A. RESULTS OF OPERATIONS
The following is a discussion of material changes in the consolidated
results of operations of Silver King Communications, Inc. and its subsidiaries
("SKC" when referring to the parent company alone, but when referring to SKC
and/or one or more of its direct or indirect wholly-owned subsidiaries, the
"Company") which occurred in the three and six months ended June 30, 1996
compared to the three and six months ended June 30, 1995. The Company's primary
business is the operation of 12 independent full-power television stations which
primarily broadcast Home Shopping Club ("HSC") retail sales programming.
THREE AND SIX MONTHS ENDED JUNE 30, 1996 VS. THREE AND SIX MONTHS ENDED JUNE 30,
1995
The operations and financial position of the Company will not be indicative
of future financial results or conditions if one or both of the Savoy and HSN
transactions discussed in Note A of the financial statements is consummated.
NET REVENUE
Net revenue decreased $.6 million to $10.9 million in the three months
ended June 30, 1996 from $11.5 million in the three months ended June 30, 1995.
Net revenue decreased $.8 million to $22 million in the six months ended June
30, 1996 from $22.8 million in the six months ended June 30, 1995. The decrease
for both three and six months ended June 30, 1996 primarily relates to the
closing of the Denver Telemation facility in December 1995.
Each of the Company's Stations and then-owned LPTV stations entered into
Affiliation Agreements with HSC on the Distribution Date.
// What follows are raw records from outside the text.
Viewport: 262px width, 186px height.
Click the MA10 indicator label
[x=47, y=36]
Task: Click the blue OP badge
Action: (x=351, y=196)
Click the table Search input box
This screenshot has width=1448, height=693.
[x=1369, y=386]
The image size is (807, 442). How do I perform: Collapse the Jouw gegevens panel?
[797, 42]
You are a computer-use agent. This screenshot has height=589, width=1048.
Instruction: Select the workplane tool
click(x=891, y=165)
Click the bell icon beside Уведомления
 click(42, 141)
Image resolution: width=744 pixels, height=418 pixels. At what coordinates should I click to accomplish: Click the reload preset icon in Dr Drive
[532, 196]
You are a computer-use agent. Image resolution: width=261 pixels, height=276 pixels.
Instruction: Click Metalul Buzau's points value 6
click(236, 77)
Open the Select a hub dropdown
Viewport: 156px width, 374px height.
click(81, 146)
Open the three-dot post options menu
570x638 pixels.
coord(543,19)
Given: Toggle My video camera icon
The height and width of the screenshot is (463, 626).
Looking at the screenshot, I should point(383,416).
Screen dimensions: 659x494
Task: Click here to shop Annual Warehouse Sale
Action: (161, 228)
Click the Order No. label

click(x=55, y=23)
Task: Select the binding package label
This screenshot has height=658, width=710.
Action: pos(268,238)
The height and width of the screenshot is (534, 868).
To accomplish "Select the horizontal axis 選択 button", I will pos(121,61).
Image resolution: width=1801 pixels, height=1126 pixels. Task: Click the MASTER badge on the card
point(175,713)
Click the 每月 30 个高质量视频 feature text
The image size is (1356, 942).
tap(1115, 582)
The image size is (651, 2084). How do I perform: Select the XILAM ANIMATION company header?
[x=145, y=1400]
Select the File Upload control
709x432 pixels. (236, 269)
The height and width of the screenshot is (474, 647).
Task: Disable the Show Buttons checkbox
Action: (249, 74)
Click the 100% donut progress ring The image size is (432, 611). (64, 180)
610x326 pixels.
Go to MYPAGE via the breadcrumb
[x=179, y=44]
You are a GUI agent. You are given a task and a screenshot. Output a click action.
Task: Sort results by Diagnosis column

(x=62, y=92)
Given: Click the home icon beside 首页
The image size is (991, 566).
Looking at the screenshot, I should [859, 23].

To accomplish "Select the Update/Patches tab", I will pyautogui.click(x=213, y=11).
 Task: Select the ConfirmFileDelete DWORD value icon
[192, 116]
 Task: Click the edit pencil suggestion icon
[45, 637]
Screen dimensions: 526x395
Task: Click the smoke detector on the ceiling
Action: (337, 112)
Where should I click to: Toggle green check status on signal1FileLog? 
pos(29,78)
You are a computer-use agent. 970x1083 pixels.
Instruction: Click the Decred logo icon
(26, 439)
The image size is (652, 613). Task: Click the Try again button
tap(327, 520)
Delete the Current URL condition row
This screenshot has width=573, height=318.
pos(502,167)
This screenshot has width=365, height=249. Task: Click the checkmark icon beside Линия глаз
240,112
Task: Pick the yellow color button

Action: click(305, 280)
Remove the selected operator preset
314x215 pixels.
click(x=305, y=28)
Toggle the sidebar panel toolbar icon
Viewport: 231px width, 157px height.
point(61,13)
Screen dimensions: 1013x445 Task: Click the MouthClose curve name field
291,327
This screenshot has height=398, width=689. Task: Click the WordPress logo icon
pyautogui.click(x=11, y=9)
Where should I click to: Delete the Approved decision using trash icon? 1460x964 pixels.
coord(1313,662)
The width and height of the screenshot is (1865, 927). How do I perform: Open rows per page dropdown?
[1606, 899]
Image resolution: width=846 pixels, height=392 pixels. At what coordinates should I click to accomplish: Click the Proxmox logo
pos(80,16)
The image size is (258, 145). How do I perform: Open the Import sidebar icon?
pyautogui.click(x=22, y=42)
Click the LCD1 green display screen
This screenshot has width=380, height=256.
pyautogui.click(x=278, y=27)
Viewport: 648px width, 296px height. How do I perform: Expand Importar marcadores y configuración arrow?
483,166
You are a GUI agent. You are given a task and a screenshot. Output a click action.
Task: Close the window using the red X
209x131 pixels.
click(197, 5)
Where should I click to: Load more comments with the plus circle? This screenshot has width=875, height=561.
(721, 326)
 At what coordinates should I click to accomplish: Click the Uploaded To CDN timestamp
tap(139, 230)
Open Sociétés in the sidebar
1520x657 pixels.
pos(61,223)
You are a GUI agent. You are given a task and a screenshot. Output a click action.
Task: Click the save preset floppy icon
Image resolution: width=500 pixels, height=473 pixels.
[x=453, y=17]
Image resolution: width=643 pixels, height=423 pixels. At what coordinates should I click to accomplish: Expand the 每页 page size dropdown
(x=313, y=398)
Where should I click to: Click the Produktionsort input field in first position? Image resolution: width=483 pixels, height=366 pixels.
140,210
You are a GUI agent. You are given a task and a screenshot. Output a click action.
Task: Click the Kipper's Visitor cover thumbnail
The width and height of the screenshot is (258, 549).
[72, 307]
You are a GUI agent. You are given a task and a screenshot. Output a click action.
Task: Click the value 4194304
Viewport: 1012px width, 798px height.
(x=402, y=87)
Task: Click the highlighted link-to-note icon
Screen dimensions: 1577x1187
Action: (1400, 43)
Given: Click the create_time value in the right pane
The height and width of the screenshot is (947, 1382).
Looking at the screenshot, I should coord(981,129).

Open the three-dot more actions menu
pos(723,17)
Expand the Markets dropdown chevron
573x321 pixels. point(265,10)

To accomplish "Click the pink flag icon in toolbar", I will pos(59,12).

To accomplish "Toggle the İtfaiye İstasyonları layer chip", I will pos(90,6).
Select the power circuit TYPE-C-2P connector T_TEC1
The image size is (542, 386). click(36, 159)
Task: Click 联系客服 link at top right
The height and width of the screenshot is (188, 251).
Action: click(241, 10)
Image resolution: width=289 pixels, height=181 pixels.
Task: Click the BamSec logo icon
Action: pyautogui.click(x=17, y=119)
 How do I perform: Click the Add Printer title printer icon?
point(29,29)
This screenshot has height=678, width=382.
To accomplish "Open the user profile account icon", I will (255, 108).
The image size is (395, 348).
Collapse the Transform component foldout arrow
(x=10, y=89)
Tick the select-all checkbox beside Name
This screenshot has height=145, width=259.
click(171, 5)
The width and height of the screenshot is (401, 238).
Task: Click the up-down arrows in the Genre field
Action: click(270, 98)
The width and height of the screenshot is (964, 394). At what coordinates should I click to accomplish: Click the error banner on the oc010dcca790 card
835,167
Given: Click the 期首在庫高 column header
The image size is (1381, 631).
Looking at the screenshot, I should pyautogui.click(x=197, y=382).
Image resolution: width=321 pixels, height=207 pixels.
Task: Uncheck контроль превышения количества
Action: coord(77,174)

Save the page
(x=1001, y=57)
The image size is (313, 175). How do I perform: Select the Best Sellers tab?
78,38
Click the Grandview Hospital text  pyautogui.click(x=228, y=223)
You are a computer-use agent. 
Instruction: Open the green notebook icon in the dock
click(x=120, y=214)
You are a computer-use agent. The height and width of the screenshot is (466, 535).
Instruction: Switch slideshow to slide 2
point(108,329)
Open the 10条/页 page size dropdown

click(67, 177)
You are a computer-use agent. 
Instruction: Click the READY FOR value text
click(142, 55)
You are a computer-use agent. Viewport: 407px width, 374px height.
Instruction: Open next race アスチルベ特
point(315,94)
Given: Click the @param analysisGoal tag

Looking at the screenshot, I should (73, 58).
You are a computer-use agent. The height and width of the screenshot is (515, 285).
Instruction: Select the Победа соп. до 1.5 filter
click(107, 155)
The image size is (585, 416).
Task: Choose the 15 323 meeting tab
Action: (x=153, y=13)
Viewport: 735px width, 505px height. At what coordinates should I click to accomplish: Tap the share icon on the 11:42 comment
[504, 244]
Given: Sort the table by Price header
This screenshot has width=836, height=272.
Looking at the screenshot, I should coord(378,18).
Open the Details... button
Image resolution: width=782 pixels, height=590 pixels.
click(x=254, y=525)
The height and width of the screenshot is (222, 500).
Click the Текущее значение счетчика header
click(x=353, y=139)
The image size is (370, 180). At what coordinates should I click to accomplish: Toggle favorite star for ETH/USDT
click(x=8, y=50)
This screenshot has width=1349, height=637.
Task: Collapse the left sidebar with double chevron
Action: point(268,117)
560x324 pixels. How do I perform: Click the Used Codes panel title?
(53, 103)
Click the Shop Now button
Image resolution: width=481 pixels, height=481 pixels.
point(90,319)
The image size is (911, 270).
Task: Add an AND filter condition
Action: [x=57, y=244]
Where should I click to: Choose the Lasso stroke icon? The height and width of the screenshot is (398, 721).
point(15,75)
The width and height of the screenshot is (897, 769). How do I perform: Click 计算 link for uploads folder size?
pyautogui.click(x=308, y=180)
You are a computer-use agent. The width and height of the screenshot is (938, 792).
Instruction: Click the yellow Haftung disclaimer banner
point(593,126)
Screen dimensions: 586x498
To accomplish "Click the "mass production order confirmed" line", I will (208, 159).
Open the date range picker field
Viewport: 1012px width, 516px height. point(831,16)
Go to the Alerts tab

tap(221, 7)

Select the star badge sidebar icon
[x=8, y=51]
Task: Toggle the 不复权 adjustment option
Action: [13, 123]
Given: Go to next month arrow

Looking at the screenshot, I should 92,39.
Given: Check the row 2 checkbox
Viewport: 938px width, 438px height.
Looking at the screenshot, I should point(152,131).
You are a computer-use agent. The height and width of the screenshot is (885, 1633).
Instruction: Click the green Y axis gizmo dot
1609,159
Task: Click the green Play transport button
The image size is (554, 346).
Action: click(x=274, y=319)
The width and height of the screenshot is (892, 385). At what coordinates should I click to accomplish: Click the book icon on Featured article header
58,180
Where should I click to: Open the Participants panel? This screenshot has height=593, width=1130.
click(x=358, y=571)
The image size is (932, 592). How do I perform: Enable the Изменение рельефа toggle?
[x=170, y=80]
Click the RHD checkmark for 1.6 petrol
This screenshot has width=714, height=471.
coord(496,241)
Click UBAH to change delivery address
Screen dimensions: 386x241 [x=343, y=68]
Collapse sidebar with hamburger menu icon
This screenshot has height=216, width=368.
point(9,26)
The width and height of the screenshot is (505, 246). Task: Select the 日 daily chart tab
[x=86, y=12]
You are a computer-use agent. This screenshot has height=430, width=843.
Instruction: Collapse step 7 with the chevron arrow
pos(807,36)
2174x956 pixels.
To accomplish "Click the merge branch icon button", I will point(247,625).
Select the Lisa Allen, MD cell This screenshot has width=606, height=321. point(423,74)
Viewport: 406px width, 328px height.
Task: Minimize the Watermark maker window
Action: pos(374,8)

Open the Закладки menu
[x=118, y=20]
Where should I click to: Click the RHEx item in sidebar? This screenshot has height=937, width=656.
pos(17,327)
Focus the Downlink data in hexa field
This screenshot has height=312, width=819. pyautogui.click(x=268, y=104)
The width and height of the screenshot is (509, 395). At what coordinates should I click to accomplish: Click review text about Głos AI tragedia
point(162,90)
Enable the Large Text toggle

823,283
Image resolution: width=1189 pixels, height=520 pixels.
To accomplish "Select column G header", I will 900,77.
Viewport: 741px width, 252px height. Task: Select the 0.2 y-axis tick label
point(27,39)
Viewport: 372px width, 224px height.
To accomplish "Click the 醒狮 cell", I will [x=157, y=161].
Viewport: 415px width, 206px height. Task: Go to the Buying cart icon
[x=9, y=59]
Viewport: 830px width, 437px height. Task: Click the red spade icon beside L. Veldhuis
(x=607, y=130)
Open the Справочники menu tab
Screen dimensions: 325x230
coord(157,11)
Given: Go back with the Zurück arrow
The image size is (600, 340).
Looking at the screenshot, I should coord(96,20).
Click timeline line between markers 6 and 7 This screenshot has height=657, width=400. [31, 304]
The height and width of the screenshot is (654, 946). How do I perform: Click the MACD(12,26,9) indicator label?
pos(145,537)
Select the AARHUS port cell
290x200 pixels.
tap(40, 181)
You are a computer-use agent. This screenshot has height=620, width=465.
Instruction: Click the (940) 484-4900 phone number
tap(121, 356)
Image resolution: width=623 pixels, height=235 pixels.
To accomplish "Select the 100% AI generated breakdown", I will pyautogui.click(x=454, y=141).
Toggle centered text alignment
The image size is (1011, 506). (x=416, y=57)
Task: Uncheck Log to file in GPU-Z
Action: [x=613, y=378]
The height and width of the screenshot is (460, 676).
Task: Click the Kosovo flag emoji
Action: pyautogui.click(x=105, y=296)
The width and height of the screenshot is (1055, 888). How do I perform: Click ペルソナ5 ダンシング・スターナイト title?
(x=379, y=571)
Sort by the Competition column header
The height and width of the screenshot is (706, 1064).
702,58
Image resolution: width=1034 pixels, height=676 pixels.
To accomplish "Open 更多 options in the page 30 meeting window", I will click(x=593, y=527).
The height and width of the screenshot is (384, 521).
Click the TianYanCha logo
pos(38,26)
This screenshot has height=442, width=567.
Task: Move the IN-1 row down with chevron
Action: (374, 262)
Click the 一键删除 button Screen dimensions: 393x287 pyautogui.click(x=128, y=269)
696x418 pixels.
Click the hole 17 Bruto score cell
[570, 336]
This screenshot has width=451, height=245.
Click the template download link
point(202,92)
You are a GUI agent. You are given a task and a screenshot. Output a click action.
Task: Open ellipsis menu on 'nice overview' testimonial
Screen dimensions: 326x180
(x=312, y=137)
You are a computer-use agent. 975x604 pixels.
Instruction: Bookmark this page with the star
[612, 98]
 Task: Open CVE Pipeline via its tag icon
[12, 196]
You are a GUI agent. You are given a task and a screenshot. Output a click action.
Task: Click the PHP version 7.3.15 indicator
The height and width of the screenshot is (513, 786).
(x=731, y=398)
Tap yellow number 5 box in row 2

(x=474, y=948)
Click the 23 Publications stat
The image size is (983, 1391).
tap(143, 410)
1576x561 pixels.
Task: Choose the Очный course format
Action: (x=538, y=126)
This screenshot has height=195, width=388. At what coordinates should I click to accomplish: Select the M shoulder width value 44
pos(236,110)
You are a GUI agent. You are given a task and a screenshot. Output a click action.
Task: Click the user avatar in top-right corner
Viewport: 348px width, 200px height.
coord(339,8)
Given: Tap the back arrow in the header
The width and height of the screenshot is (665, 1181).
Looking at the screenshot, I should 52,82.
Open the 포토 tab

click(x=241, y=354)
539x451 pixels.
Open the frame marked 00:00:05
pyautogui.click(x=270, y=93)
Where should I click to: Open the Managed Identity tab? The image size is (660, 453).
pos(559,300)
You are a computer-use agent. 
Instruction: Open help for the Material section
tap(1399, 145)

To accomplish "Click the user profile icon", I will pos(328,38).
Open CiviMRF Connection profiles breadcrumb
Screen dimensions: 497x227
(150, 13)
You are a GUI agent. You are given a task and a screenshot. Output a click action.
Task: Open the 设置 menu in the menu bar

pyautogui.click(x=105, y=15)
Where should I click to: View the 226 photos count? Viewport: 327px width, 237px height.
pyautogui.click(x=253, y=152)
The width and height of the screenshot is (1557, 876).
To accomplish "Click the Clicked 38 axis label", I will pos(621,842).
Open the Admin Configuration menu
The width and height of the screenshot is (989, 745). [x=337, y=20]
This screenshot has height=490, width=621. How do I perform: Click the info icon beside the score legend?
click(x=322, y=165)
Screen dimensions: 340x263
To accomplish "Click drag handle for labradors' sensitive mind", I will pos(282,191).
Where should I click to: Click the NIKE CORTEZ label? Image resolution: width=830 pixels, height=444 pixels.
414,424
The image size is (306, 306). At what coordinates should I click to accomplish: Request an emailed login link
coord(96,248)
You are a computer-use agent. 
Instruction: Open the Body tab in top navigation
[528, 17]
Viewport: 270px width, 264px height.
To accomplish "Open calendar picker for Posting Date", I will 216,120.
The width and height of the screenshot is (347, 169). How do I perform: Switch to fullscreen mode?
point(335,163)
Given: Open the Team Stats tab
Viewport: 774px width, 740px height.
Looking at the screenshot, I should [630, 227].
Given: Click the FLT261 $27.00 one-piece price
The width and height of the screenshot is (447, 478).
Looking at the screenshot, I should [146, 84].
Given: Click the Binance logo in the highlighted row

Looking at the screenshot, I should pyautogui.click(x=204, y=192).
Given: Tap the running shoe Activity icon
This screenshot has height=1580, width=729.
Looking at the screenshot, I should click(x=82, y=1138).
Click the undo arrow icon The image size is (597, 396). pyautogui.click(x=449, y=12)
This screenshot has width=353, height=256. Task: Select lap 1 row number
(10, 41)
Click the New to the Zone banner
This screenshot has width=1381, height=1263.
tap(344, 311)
The Company has since
entered into a Master Low Power Television Affiliation Agreement with HSC
covering all 26 of its LPTV stations. The Affiliation Agreements with the
Stations, which provide for payment to the Stations of a minimum affiliation fee
for carriage of HSC programming, are the primary source of the Company's
revenue. Station revenue can exceed the hourly affiliation fee if HSC's net
sales credited to the Stations meet certain criteria. The Affiliation
Agreements, as amended November 30, 1995, provide for the broadcast by each
Station of HSC's electronic retail sales programming for 159 hours per week and
the availability to the Stations of two and one-half minutes of broadcast time
each hour. Each Affiliation Agreement has an initial term of five years and is
renewable for two additional five-year terms at each Station's sole option. The
Affiliation Agreements are cancelable by the Stations with 18 months' written
notice prior to the end of any scheduled term. The Company and HSC have amended
the Affiliation Agreements to extend the date by which the Stations must give
notice of nonrenewal with respect to the next five-year term from June 28, 1996
until December 28, 1996. Under the Affiliation Agreements, each Station has nine
hours per week available for non-HSC programming, which are currently used for
one hour Monday through Friday and four hours each Sunday morning for the
broadcast of issue-responsive, children's, ethnic, religious and/or paid
informational programming. Additionally, under the Affiliation Agreements, the
Stations may use two and one-half minutes of each broadcast hour for advertising
inserts and public service programming. Each Station may also preempt HSC
programming for an additional three hours per week (i.e., 156 hours per year)
subject to forfeiture of twice the applicable hourly affiliation fee provided
for in such Station's Affiliation Agreement. Notwithstanding anything else to
the contrary, a Station may also preempt any amount of HSC programming for
public interest reasons and in such event, such Station will forfeit twice the
hourly affiliation fee for such preemption period.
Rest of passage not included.